[Data for locating described items]
+-------+

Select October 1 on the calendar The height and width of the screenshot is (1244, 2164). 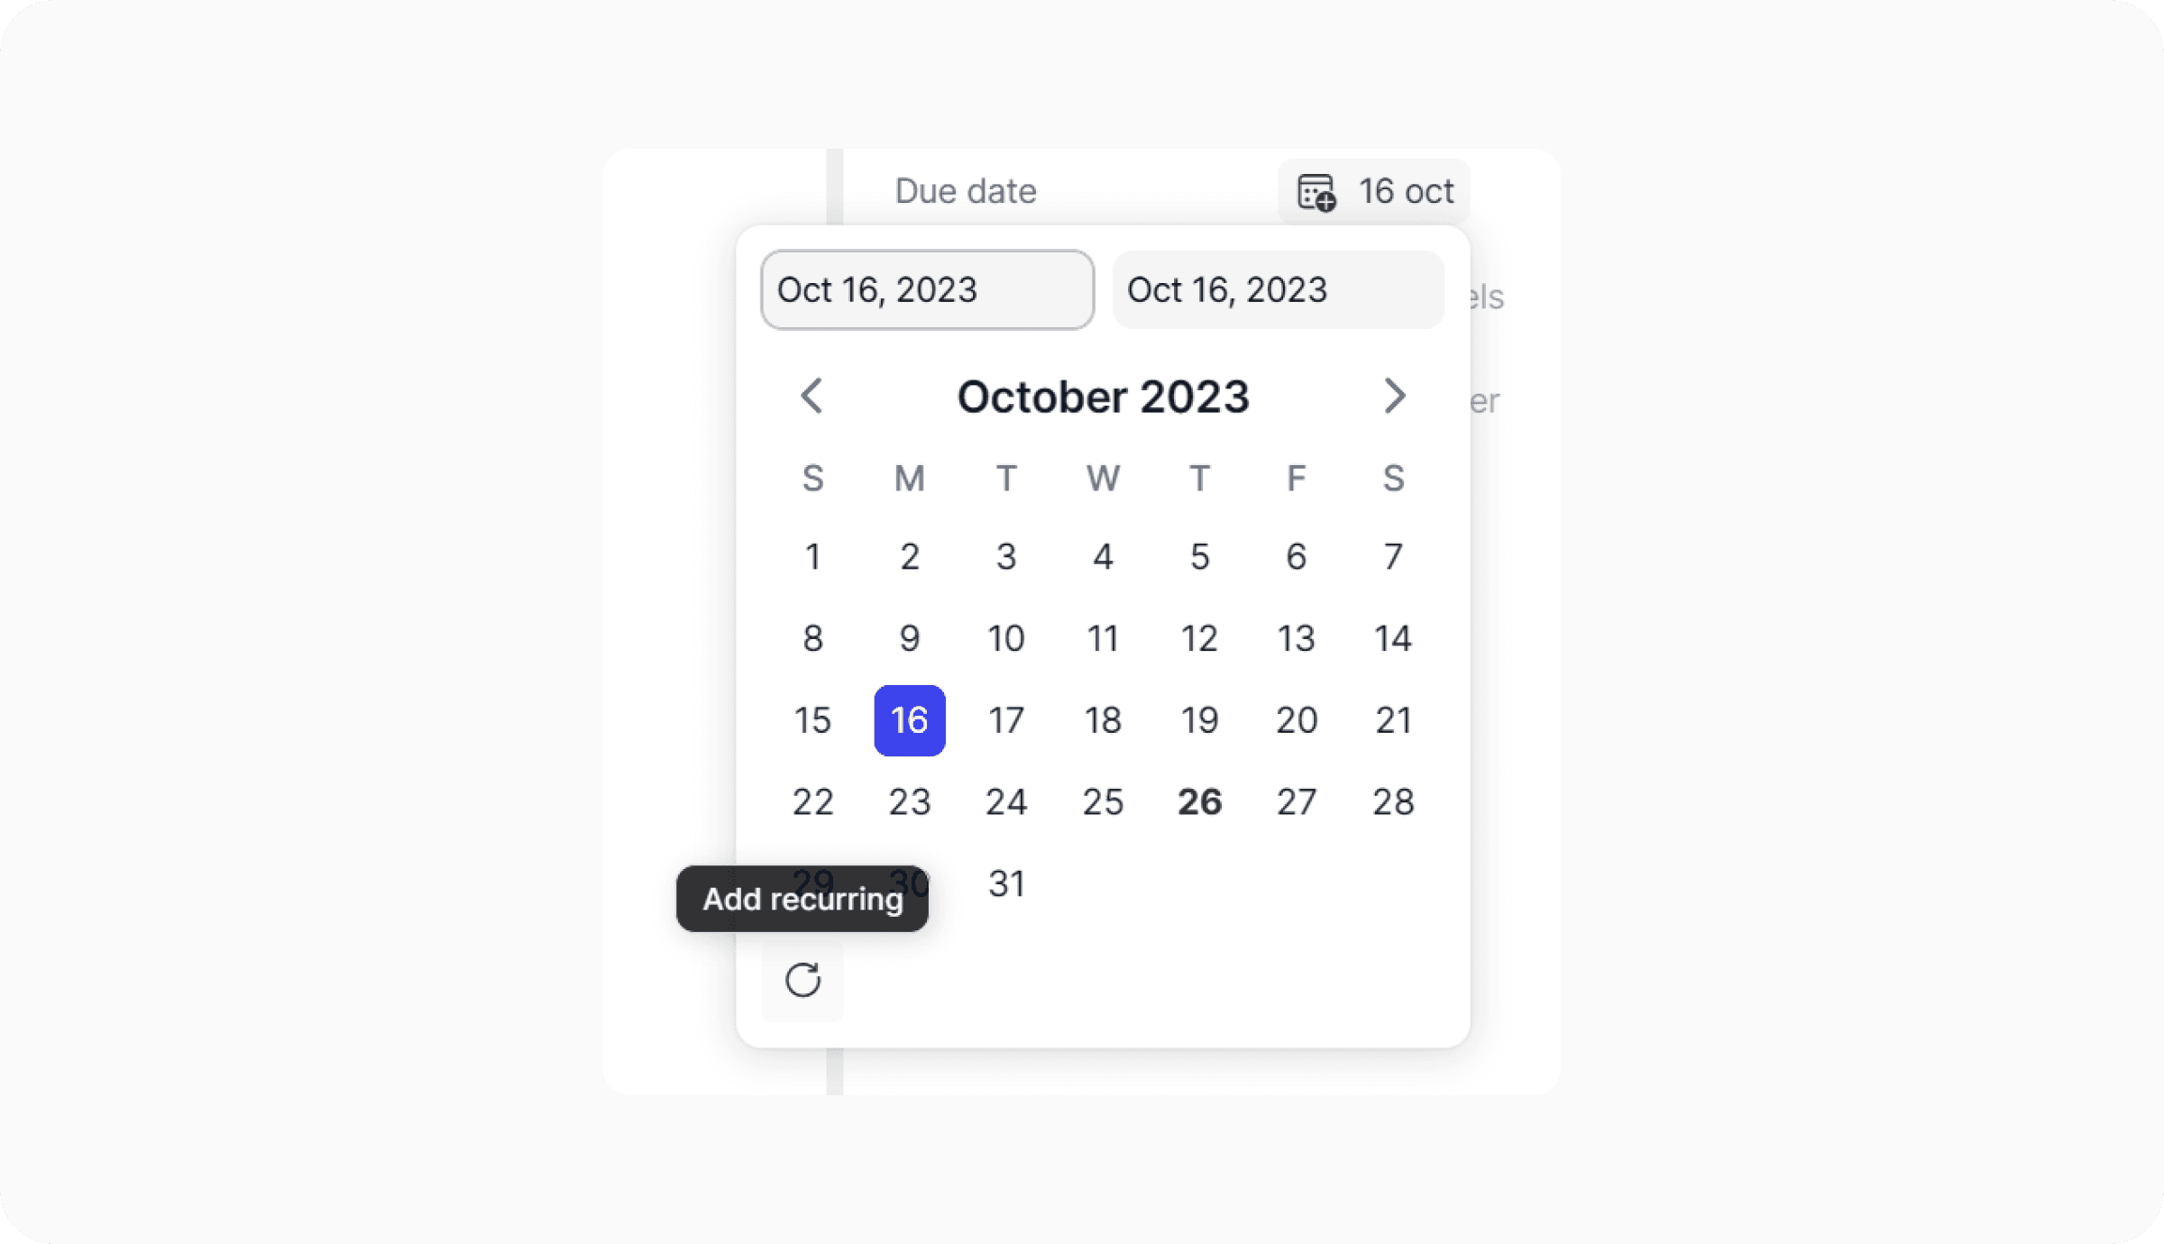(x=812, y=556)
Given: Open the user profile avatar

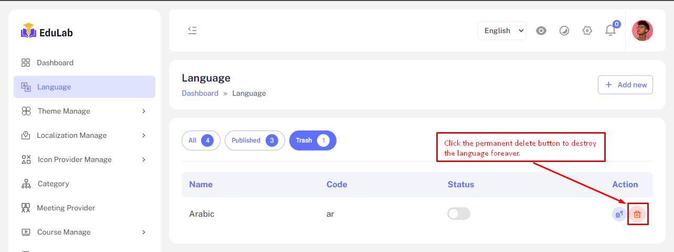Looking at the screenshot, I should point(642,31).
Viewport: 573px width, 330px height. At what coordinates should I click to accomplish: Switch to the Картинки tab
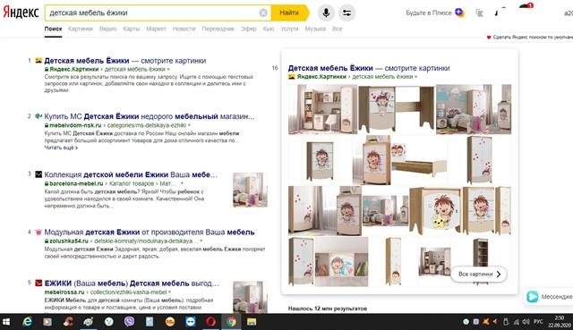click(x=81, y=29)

+-------+

OBJECTIVE =>
Can you revise the data from the line containing "Given: Open the user profile avatar" through the end, inclusive, replacing "avatar" with "icon" and leaving every other word unchanged? Leave the pictures out of your answer.

REPLY =>
Given: Open the user profile icon

Looking at the screenshot, I should point(642,31).
Viewport: 573px width, 330px height. At what coordinates should I click to accomplish: Switch to the Картинки tab
click(x=81, y=29)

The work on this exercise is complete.